* _BRIEF_: Each line of the records must appear in your answer exactly, with no pictures.

(Records from a data collection)
-=-=-
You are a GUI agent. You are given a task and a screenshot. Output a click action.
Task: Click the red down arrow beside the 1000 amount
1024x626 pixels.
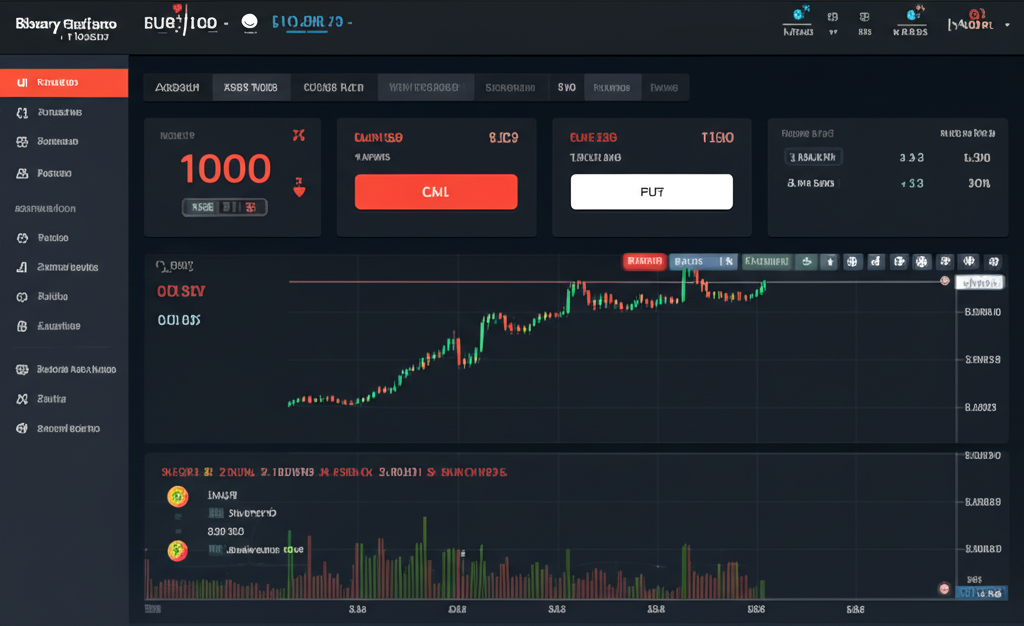tap(297, 186)
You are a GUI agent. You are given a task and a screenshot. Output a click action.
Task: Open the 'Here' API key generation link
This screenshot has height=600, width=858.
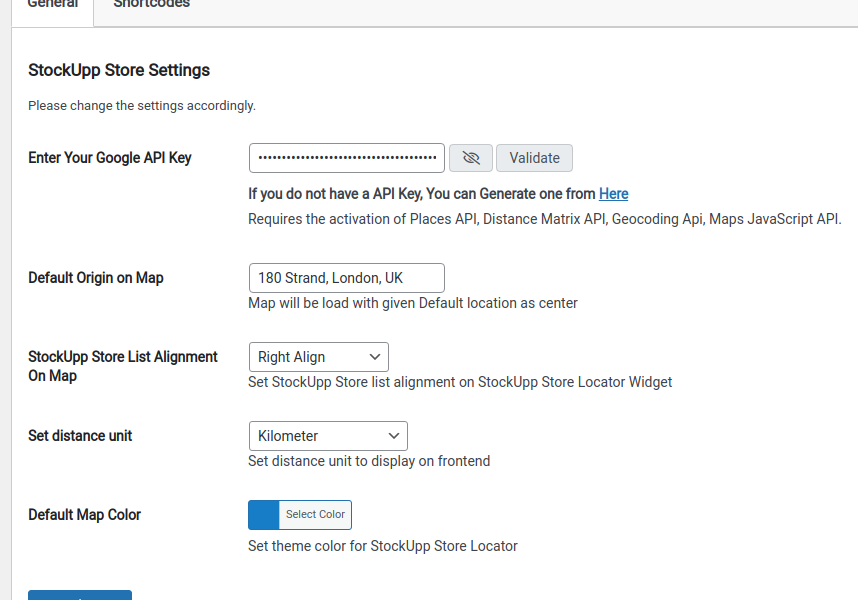(x=613, y=194)
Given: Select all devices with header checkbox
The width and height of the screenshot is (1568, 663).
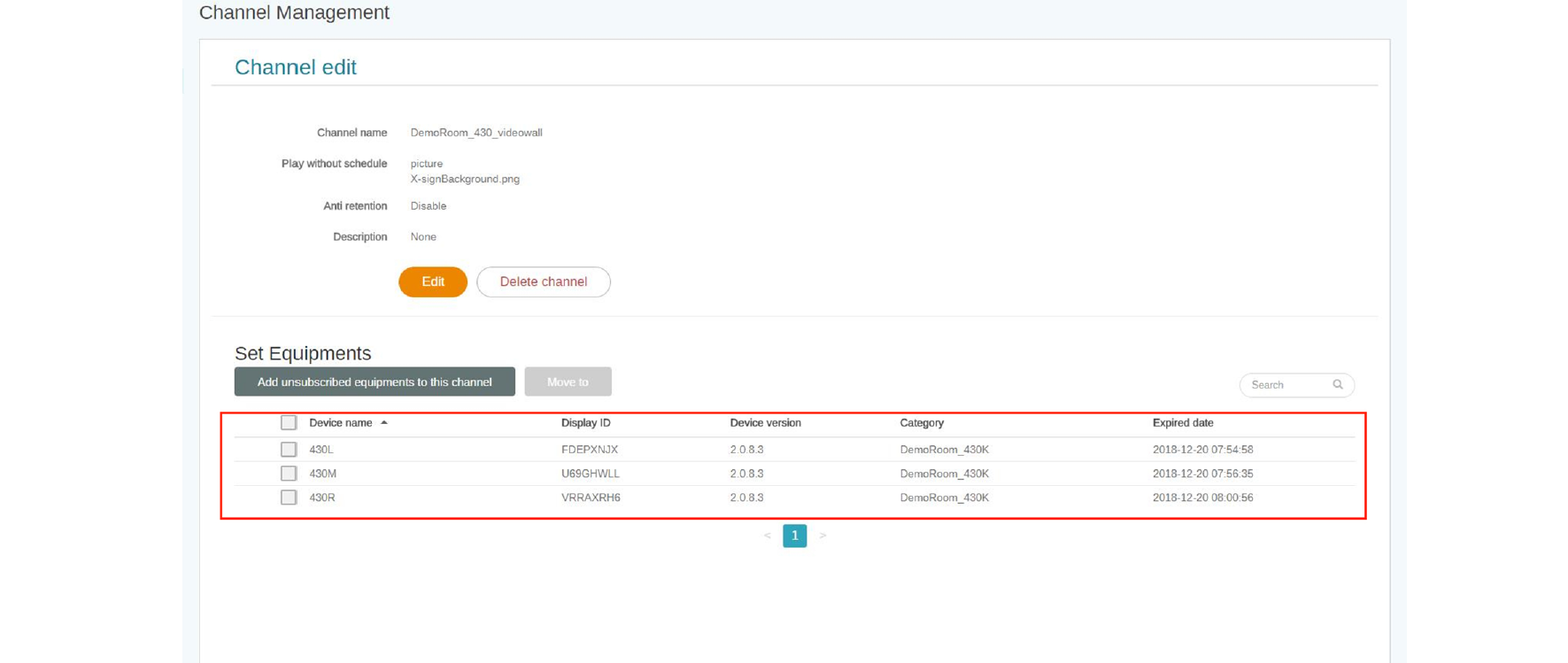Looking at the screenshot, I should (289, 423).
-=-=-
* _ANSWER_:
You are a GUI agent. You are given a task and a screenshot. Output a click action.
Task: Click the red down arrow beside the 1000 amount
1024x626 pixels.
tap(297, 186)
You are a GUI agent. You are given a task and a screenshot. Output a click action.
Task: Open the 'Here' API key generation link
This screenshot has height=600, width=858.
(x=613, y=194)
Given: Select all devices with header checkbox
The width and height of the screenshot is (1568, 663).
Looking at the screenshot, I should (289, 423).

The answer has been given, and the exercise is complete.